The present invention relates to a connector.
A connector of JP-A-2013-239369 includes a pair of housings in which an insertion part of one housing is inserted and fitted to a tubular part of the other housing. In such a kind of connector, the clearance (gap) between the outer peripheral surface of the insertion part and the inner peripheral surface of the tubular part is properly set to regulate looseness between the housings.
In the connector of JP-A-2013-239369, typically, the clearance between the outer peripheral surface of the insertion part and the inner peripheral surface of the tubular part is set properly. However, depending on the clearance, the insertion part of one housing may be inserted with a relatively inclined posture into the tubular part of the other housing. In that case, there is a risk of affecting the contact between terminals of a female terminal supported by one of the insertion part and the tubular part and a male terminal supported by the other.
The invention has been made in consideration of the above problem, and an object thereof is to control the inclination of the housings during insertion.
The above-described problem according to the invention is solved by the following configuration.
(1) A connector includes: a pair of housings to be fitted to each other by inserting an insertion part of one housing into a tubular part of another housing. On an outer peripheral surface of the insertion part of the one housing, a plurality of outer ribs which project from the outer peripheral surface are provided separately in a circumferential direction to extend from a front end of the insertion part to a rear side. On an inner peripheral surface of the tubular part of the other housing, a plurality of inner ribs which project from the inner peripheral surface are provided separately in a circumferential direction to extend from a front end of the tubular part to a rear side. The outer ribs and the inner ribs are provided such that positions in the circumferential direction are deviated from each other.

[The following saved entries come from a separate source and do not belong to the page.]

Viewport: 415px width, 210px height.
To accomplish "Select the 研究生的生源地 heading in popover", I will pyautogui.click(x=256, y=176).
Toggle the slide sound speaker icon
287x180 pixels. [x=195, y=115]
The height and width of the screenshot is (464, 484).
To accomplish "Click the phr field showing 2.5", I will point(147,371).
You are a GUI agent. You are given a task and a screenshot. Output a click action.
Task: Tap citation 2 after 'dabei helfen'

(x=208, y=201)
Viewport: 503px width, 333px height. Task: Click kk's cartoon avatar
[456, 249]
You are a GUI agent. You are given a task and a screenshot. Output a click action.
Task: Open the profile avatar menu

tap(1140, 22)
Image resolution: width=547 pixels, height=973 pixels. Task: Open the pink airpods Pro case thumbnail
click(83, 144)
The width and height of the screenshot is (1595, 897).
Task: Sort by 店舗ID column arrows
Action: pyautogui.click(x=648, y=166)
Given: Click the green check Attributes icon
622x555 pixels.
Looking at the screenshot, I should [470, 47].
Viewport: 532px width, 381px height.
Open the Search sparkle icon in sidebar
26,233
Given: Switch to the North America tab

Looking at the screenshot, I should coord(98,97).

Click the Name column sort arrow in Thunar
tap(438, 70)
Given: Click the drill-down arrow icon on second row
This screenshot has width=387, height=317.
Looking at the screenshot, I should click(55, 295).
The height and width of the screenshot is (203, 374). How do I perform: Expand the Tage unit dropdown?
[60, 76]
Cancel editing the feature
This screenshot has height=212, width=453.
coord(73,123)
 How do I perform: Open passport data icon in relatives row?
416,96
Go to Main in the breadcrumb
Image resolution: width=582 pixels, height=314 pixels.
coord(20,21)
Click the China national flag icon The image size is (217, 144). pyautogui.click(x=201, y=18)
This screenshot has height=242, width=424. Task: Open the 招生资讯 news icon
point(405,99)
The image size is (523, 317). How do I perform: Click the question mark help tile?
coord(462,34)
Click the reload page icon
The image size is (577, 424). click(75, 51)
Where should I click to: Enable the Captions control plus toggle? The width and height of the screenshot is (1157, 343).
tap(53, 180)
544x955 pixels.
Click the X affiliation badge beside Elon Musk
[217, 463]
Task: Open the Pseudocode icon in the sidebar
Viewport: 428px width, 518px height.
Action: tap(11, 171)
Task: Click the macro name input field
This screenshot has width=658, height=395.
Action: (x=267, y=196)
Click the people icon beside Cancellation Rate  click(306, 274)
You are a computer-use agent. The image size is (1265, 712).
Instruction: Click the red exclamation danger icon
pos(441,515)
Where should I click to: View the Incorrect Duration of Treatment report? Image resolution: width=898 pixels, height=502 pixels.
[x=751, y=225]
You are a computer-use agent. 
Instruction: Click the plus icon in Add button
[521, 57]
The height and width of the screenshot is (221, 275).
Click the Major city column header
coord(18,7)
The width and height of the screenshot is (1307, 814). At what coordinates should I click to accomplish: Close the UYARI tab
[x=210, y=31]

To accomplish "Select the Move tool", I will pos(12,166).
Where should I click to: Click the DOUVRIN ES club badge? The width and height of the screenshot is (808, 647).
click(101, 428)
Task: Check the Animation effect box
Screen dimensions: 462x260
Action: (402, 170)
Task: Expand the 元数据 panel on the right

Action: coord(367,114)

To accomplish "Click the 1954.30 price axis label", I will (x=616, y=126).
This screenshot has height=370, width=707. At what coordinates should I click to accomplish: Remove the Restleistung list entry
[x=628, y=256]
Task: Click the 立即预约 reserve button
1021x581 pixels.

According to the connector configured as (1), even if the insertion part is inserted with a relatively inclined posture into the tubular part, the outer rib of the insertion part contacts with the inner peripheral surface of the front end part of the tubular part, and the inner rib of the tubular part contacts with the outer peripheral surface of the front end part of the insertion part, thereby controlling the inclination of the insertion part. Accordingly, the inclination of the insertion part is corrected at an initial insertion stage. Thus, for example, the male terminal can be smoothly picked up by the female terminal, and the excellent contact between the terminals can be secured. In addition, as the ribs are provided in the outer peripheral surface of the insertion part and the inner peripheral surface of the tubular part, it is possible to reduce a friction between the insertion part and the tubular part. Accordingly, although the clearance between the outer peripheral surface of the insertion part and the inner peripheral surface of the tubular part is small, the increase of the insertion load of the insertion part with respect to the tubular part can be prevented. In that case, for example, the projection height of the outer rib and the inner rib is preferably set to a height that the ribs do not contact with the outer peripheral surface of the insertion part or the inner peripheral surface of the tubular part while fitting the pair of housings. In addition, the inclined surface of which the height is lowered toward the front end of the housing may be formed in each front end part of the outer rib and the inner rib. Accordingly, the inclination of the insertion part inserted into the tubular part can be smoothly corrected by the inclined surface of the inner rib or the outer rib.
(2) The connector according to (1), the outer ribs are arranged at positions which are plane-symmetrical to a plane passing through a geometric center of the outer peripheral surface of the insertion part, and the inner ribs are arranged at positions which are plane-symmetrical to a plane passing through a geometric center of the inner peripheral surface of the tubular part. According to the connector configured as (1), it is possible to prevent the eccentricity of the insertion part and the tubular part which occurs from uneven contact between the insertion part and the tubular part in the circumferential direction. Accordingly, it is possible to prevent the positional deviation between the terminals which occurs from the eccentricity and to maintain the excellent contact between the terminals.
(3) The connector according to (1) or (2), the outer ribs are formed in a stepped shape having an increased projection height from a position separated by a set distance from the front end of the insertion part to the rear side, or the inner ribs are formed in a stepped shape having an increased projection height from a position separated by a set distance from the front end of the tubular part to the rear side. According to the connector configured as (3), the clearance between the insertion part and the tubular part can be reduced (for example, minimized) by a rear step portion of the rib which is formed with a high projection height in a stepped shape. Accordingly, it is possible to prevent the increase of the insertion load of the insertion part and to control the looseness while completely fitting the housings.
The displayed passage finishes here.